▸ **TASK GOAL**: Starting at the line that contains "Given: Switch to the Customize tab" in the listing below, write out every line word for word until you have written the line that contains "478x633 pixels.".
-- ENTRIES SHOWN follows --
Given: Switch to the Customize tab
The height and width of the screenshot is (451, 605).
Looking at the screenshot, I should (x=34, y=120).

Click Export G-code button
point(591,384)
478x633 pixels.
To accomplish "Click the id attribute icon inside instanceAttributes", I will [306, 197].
-- ENTRIES SHOWN concluded --
-- ENTRIES SHOWN follows --
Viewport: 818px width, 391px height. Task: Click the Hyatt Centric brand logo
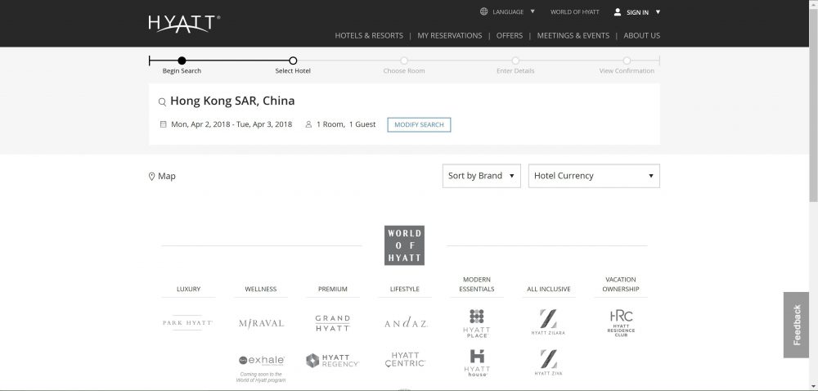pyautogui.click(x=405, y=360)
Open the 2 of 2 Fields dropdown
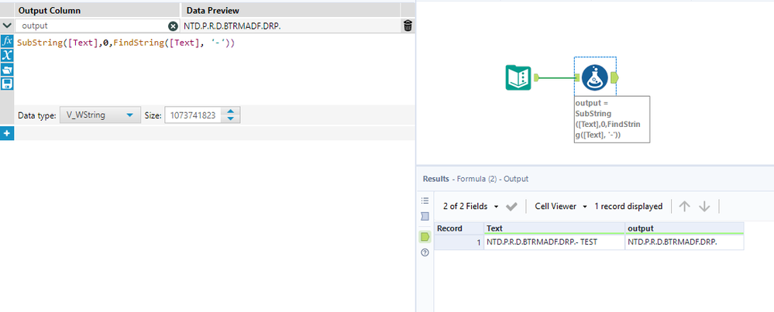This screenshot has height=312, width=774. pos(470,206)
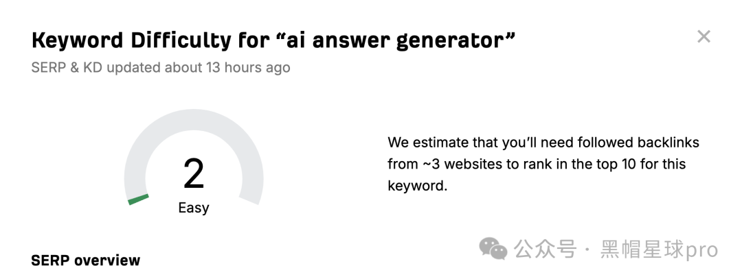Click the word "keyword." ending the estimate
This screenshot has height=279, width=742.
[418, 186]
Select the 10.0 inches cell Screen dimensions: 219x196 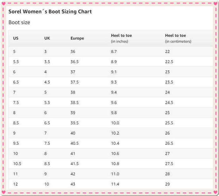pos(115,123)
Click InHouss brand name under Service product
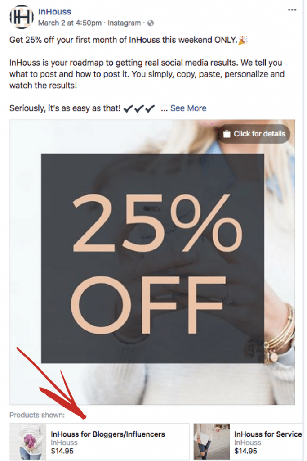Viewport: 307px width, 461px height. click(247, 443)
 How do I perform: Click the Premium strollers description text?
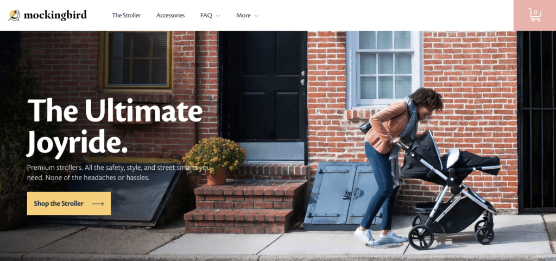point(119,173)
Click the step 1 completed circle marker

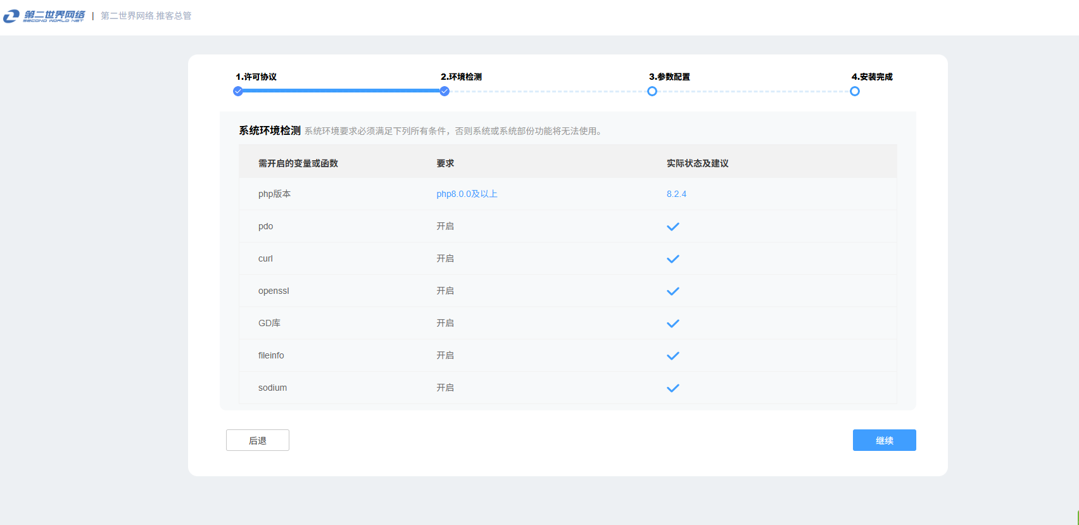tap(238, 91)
-- ENTRIES SHOWN concluded --
▸ **TASK ANSWER**:
Given: Switch to the Customize tab
The height and width of the screenshot is (451, 605).
Looking at the screenshot, I should (x=34, y=120).

Click Export G-code button
point(591,384)
478x633 pixels.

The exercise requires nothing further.